60 Days

February 10, 2026. The day I realized that our lives would never be the same again.
After 60 days of losing your physical presence here on this earth, I just wish I could have 5 minutes to talk to you. I miss being able to gaze in your eyes. I miss being able to speak a thousand miles per hour downloading my day with you. I miss your calming reassurance. I miss having you hold my hand. I miss having my literal and metaphorical soft place to land.
Life without you feels lonely… eerily quiet… melancholy… at times overwhelming… at times scary. I never imagined life without you and here I am attempting to live without you.
In the last week our washing machine died and I caught a flat tire yesterday between work & picking up Amelia from school. Thankfully the village stepped in and the car now has a new tire. The moment I stepped out of the car and saw the flat tire, it was almost muscle memory that made me almost call you. When it came to showing up, you never wavered. I moved through this world with a certain reassurance and with a sense of comfort because I knew that no matter what you had me. Staring at that flat tire and just before calling your phone, I remembered that I could not call you and a waive of sadness hit me because I could not call you. It feels so unfair. It makes me angry. It hurts.
Losing you has illuminated just how deeply you showed your love for me. You shared the weight of life, took so much off of my plate and made coming home to you or waiting for you to return home something I looked forward to. Over the last 60 days I have been trying to be really intentional about having things to look forward to. The Cardi B. Concert (thanks to my cousin Kristin), the New Edition/Boyz II Men/Toni Braxton Concert (thanks to my high school bestie Jernell for going with me and dealing with the few moments that I absolutely ugly cried including the moment they sang “One Sweet Day” and “End of the Road.”), my former boss who brought lasagna and joined Amelia and I for dinner, planning Amelia’s 5th birthday celebration next weekend, are all moments of micro joy that are helping me deal with this macro grief.
I’ve been scrolling through our shared “places to go list” because it’s another reminder of what I’ve loss. We had so many plans and so much that we were planning to do together.
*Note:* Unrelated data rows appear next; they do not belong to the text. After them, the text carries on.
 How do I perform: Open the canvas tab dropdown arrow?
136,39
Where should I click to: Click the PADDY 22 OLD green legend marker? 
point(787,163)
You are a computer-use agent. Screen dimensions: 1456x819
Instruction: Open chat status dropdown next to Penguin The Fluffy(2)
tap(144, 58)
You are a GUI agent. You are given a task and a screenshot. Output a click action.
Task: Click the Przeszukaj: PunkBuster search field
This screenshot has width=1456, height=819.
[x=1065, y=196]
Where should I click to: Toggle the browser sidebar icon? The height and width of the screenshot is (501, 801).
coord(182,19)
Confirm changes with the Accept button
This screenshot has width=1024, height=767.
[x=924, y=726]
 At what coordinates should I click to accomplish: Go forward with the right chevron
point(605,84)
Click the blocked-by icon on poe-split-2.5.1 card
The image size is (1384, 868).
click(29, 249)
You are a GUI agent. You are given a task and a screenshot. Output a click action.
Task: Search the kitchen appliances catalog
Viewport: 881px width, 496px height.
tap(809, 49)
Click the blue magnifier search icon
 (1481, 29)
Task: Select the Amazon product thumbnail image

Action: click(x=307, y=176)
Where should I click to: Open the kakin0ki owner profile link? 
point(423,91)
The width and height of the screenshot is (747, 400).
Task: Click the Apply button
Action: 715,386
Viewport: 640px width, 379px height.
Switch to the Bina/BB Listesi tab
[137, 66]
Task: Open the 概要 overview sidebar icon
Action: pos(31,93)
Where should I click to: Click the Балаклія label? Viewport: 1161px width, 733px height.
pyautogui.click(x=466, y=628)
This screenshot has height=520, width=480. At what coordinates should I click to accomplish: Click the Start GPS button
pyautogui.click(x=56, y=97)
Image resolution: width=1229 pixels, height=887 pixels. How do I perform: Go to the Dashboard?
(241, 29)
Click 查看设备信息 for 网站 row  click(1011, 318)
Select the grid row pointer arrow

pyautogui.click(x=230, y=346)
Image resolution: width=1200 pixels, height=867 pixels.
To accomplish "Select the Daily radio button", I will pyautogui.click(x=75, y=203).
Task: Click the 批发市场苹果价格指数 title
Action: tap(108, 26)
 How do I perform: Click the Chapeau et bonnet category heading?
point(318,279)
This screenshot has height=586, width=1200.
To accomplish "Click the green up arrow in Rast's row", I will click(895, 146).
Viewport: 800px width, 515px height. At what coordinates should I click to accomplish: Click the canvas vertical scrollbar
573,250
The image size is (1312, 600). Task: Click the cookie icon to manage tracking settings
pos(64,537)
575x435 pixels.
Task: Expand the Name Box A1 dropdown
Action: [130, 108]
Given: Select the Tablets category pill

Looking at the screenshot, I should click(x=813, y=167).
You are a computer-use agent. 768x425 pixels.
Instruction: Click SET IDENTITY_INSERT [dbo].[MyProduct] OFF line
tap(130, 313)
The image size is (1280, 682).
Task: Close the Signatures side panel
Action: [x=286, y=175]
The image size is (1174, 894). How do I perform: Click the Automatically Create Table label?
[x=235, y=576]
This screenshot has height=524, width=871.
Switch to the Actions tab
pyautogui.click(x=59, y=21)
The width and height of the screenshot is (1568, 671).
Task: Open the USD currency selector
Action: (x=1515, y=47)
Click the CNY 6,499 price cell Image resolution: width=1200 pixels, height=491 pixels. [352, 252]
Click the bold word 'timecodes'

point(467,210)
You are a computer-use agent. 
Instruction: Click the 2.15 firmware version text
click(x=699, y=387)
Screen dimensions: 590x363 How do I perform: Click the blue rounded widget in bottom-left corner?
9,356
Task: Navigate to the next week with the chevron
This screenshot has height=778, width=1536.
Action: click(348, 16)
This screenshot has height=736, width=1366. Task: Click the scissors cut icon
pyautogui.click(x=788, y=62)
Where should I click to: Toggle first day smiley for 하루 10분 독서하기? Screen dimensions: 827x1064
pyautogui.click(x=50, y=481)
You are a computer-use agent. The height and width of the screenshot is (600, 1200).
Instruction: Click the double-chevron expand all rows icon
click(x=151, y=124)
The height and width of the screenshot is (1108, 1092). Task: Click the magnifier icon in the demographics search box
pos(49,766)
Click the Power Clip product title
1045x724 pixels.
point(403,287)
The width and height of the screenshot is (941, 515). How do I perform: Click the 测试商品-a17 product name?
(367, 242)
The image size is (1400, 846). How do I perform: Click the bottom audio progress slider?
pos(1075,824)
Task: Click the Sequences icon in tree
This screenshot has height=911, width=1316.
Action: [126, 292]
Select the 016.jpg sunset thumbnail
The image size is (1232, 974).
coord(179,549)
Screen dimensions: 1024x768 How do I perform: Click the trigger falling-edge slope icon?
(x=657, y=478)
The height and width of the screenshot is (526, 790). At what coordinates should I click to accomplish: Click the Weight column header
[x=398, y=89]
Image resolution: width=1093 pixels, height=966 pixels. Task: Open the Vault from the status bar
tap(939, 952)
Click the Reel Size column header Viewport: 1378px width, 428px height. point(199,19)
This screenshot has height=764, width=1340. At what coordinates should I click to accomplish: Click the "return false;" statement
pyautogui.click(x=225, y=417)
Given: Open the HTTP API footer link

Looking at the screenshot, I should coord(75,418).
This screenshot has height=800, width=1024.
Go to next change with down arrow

Amelia & I did do our first counseling session. I am grateful to have the resources to be able to access counseling.
I’ve almost completed my first scrapbook. One of the things that I can’t get off my mind is just how precious and fragile life truly is. I’ve experienced the loss of loved ones before but I’ve never had to deal with losing someone I lived with. Every part of our lives was intertwined. There isn’t anything that I look at that I doesn’t remind me of Cam. Like walking past & laying next to his side of the bed. There isn’t anything that I hear that doesn’t remind me of Cam. Listening to chopped and screwed music to The Weeknd. The kitchen was his zone… so everything in the kitchen reminds me of him. I can literally hear him coaching me through trying to cook all of our meals now. I find myself chasing the flavor profiles he introduced me to.
When people ask “how am I?” The honest response is “we’re making our way.” We are living an experience we did not and would not choose and we have no control or ability to go back to the way things were. We went to church on Easter Sunday & Amelia asked “Can we just pray so that daddy can come back?” Sometimes in trying to help her understand and process, it is both encouraging that she doesn’t understand the permanence but also heartbreaking because she doesn’t understand the permanence. I am learning to make peace with multiple things being true at the same time. I’m learning to observe but not absorb. I’m learning to acknowledge but not occupy. I’m learning to listen to all of my senses and to use those as cues to honor what I need and to continue to make my way through and mother my baby through this new reality and new experience.
This evening, Amelia and I had a chance to watch the Artemis II astronaut crew land after taking a trip around the moon, having gone farther than any human being has ever gone. I couldn’t help but wonder if they were any closer to where you are. I sure hope so and I hope that the prayers, the love and memories that we have are traveling to wherever you are in the universe. I miss you babe!